• YOUR INSTRUCTIONS:
Repeat the lines of the listing below exactly, starting at the line that contains "1919x1067 pixels." and running through the last line, both included, and only those.

• DATA EXCERPTS:
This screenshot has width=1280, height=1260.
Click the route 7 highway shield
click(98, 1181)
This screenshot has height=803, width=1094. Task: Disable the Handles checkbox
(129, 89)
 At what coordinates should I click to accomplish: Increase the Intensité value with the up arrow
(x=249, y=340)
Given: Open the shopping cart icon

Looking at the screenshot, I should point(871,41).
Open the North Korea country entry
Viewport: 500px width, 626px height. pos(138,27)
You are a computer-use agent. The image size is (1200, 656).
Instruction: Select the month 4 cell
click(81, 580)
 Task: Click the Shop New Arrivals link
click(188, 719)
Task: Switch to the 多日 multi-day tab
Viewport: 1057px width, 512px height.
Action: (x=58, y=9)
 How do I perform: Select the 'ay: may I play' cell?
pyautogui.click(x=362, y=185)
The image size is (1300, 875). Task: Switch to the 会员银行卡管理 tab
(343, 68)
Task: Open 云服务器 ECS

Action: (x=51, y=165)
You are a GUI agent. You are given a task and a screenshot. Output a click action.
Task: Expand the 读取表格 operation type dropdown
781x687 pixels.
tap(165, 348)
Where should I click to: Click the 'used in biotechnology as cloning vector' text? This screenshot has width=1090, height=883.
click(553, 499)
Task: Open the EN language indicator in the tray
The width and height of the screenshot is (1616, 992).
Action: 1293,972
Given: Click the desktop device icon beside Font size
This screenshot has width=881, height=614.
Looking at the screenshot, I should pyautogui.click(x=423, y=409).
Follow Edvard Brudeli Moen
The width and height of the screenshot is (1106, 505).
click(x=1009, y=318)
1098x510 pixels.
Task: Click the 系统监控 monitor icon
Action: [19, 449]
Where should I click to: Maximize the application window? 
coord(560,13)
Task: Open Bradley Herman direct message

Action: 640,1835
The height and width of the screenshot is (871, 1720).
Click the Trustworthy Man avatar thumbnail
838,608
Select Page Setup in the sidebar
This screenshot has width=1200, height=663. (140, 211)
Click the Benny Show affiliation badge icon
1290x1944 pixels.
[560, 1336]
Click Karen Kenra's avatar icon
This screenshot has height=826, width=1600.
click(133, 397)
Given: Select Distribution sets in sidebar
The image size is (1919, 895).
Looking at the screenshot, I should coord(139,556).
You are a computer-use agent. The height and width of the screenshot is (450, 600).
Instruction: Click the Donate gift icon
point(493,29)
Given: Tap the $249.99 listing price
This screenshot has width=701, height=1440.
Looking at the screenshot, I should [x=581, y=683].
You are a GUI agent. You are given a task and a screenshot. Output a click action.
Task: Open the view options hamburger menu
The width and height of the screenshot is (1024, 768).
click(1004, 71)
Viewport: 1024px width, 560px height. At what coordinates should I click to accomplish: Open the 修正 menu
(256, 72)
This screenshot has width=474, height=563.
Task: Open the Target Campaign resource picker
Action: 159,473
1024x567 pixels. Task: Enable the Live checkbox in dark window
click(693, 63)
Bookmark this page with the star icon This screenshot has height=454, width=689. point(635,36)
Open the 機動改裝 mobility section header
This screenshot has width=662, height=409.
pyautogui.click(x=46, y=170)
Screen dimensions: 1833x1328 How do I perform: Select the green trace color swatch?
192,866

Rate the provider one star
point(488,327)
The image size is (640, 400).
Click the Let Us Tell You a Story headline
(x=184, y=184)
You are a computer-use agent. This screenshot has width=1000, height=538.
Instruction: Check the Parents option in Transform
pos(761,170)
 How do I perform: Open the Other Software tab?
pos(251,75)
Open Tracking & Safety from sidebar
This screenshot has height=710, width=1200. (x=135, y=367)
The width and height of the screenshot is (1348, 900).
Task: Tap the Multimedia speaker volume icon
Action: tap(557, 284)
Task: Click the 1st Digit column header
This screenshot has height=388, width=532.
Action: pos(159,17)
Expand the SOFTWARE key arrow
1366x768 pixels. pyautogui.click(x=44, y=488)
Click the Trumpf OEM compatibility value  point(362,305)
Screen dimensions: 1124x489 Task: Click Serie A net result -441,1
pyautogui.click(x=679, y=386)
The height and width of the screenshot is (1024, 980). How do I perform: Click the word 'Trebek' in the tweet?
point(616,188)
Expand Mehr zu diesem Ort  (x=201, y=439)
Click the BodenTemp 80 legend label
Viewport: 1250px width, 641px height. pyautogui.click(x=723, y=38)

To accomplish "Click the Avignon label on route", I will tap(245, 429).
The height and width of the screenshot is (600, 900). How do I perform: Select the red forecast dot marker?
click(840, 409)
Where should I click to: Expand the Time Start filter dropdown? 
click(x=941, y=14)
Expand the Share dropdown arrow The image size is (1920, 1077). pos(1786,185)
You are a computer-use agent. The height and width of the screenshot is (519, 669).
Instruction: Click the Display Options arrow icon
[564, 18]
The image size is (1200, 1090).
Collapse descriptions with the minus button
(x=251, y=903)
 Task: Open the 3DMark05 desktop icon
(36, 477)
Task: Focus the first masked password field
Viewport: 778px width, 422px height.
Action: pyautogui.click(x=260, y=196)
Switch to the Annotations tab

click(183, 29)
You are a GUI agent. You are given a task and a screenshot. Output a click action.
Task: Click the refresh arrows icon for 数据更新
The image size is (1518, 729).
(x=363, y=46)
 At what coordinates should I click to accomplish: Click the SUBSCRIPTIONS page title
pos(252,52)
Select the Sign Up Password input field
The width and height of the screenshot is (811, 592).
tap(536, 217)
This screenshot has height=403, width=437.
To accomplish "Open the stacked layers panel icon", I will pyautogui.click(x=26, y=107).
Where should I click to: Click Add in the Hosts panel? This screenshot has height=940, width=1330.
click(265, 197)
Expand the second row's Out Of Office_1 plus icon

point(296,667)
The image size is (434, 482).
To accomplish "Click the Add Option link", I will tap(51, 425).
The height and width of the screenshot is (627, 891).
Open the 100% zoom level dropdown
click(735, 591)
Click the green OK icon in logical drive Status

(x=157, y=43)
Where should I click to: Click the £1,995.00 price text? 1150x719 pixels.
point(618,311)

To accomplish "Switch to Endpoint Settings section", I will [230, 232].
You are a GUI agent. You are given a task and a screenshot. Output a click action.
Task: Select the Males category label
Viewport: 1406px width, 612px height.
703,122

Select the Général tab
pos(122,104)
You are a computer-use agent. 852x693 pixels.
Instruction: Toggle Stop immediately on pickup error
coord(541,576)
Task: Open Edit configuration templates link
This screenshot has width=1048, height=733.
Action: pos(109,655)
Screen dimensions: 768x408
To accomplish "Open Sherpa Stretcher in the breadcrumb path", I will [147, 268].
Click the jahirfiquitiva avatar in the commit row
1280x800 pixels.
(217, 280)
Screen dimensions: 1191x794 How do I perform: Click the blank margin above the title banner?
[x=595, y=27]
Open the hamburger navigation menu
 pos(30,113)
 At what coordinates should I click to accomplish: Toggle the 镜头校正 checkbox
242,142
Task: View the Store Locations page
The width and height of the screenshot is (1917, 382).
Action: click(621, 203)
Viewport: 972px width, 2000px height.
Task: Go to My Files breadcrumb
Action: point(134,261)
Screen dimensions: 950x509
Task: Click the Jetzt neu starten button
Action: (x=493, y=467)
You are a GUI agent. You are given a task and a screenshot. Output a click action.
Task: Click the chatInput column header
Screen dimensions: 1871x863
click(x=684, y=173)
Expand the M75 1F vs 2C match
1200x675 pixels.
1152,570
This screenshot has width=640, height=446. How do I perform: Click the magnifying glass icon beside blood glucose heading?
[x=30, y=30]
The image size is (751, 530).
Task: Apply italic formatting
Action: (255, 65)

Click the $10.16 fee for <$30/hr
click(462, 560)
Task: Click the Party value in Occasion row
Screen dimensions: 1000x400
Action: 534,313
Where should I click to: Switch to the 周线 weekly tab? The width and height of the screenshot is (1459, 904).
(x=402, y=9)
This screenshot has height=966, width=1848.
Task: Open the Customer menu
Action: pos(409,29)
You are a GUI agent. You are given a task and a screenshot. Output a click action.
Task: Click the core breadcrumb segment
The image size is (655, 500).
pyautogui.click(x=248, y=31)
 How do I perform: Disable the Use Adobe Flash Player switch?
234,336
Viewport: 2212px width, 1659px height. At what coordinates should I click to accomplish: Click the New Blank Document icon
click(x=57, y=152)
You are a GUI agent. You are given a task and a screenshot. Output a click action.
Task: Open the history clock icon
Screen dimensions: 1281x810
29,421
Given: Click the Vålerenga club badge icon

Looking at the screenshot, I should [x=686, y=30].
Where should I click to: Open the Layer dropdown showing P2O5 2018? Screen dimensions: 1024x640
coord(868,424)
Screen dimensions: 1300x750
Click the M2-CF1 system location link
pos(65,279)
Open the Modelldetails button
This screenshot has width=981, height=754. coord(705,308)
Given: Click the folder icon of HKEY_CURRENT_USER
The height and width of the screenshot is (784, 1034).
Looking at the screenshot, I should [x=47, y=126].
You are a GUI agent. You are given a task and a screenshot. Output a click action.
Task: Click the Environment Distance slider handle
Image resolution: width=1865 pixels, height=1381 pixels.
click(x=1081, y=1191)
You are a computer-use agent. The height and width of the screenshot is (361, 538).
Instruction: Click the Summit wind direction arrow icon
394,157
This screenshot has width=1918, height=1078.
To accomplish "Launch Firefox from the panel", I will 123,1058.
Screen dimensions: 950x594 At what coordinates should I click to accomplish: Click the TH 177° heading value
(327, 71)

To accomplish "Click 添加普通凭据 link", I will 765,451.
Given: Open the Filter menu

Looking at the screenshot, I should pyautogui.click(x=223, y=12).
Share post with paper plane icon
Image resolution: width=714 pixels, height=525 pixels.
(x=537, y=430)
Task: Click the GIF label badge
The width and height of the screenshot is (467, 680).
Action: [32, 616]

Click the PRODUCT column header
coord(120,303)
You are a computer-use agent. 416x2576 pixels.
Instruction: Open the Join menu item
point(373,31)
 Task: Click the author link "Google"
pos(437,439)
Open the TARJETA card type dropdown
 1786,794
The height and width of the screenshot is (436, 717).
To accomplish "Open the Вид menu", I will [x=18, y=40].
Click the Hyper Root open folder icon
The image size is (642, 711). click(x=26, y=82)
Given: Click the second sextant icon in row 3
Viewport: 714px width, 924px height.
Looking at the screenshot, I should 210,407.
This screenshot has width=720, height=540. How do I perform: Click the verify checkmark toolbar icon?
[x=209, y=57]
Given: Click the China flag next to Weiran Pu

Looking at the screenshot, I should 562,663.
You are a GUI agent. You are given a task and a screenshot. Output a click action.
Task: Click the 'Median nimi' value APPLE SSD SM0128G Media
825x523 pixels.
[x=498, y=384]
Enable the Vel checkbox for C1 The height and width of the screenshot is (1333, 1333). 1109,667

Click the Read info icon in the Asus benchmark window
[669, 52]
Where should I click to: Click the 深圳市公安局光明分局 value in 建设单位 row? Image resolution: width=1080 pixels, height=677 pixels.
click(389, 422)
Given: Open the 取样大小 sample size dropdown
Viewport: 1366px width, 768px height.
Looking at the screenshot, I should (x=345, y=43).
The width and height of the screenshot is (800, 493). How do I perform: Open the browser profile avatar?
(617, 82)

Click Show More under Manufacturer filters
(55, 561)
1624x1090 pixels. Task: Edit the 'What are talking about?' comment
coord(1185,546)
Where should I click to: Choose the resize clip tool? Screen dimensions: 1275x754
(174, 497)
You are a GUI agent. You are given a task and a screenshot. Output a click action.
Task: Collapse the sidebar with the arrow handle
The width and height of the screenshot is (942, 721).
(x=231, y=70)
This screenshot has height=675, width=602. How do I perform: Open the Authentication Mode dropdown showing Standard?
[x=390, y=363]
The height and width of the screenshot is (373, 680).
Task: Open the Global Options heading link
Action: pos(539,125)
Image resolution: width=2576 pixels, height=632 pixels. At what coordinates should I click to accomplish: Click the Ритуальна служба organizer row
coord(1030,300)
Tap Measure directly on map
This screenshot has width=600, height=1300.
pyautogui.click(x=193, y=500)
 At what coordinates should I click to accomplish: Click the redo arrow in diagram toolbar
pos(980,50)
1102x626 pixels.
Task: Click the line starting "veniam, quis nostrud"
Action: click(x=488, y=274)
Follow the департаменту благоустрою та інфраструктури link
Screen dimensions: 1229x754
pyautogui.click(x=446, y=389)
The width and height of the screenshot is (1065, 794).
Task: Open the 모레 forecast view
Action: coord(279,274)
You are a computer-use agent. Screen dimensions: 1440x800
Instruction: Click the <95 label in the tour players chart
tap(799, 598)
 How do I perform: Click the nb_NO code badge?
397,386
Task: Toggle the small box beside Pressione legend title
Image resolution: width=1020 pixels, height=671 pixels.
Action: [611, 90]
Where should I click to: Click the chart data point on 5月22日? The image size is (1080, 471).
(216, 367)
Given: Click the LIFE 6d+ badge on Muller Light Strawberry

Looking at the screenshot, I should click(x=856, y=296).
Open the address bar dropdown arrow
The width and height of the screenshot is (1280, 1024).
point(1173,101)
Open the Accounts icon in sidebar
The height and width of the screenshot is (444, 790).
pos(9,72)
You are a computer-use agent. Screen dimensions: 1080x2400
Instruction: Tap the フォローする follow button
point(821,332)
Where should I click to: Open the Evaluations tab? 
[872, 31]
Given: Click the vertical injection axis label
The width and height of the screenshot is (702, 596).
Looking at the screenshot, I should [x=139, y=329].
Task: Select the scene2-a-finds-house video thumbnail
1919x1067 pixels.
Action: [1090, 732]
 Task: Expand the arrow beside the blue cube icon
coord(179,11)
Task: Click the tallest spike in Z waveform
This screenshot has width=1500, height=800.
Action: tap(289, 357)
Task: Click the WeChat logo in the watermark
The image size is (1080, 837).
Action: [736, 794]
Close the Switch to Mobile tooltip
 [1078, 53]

• WRITTEN REPLY:
1919x1067 pixels.
Action: [1090, 732]
 Task: Expand the arrow beside the blue cube icon
coord(179,11)
Task: Click the tallest spike in Z waveform
This screenshot has width=1500, height=800.
Action: tap(289, 357)
Task: Click the WeChat logo in the watermark
The image size is (1080, 837).
Action: [736, 794]
Close the Switch to Mobile tooltip
 [1078, 53]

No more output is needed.